## AIM OF THE EXERCISE
Only the lines from the line containing "Image resolution: width=1390" to the end of the entries, both included, belong in your answer, and each must match exactly.

(Saved data entries)

--- --- ---

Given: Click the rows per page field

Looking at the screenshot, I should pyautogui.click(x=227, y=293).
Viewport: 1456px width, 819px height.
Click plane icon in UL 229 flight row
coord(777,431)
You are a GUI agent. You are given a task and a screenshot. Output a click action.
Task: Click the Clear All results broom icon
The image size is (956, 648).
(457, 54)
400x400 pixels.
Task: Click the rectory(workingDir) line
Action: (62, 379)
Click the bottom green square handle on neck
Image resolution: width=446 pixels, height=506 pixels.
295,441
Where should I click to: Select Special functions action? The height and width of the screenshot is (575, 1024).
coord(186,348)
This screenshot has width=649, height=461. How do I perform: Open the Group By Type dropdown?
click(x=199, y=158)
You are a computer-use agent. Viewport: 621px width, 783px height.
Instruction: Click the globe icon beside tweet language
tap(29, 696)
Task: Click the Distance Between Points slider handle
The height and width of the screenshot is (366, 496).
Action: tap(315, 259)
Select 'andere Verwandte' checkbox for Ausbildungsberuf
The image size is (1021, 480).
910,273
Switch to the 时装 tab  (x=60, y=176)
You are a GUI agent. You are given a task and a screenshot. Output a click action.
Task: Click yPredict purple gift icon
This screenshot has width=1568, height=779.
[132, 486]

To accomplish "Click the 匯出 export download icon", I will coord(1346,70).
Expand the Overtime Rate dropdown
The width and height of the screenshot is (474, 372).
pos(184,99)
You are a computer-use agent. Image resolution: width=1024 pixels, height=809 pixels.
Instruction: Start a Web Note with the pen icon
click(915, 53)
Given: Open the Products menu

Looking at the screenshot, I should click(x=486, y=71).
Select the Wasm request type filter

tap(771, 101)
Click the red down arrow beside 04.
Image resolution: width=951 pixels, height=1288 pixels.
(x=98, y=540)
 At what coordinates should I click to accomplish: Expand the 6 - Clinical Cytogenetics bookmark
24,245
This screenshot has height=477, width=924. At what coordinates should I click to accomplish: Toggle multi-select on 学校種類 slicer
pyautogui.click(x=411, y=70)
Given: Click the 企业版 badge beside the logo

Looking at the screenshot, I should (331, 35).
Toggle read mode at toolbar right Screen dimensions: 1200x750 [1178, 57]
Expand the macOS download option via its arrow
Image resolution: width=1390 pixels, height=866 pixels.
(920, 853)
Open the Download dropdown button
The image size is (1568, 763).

--- --- ---

## OUTPUT
Image resolution: width=1390 pixels, height=866 pixels.
(920, 853)
Open the Download dropdown button
The image size is (1568, 763).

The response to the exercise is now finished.